_RECORDS FOR THIS TASK_.
========================================

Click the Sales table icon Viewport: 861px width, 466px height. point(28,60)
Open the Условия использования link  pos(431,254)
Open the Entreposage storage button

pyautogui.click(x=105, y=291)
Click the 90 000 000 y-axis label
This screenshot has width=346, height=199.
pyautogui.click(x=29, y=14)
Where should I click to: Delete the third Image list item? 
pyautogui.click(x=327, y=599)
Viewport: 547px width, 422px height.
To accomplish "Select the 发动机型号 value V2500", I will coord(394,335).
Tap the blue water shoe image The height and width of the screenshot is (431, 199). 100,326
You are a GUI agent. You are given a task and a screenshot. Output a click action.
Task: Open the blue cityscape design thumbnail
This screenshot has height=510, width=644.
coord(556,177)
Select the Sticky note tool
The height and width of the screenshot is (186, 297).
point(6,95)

========================================

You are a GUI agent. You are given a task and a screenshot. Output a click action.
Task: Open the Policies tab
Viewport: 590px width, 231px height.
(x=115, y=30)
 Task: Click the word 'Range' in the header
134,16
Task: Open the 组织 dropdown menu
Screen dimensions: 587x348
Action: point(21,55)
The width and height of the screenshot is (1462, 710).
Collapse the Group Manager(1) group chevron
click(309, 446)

========================================

_WHAT YOU SHOULD DO_.
Would you please return all lines from the listing above that contain "blue"?

_YOUR SOLUTION_.
Tap the blue water shoe image The height and width of the screenshot is (431, 199). 100,326
Task: Open the blue cityscape design thumbnail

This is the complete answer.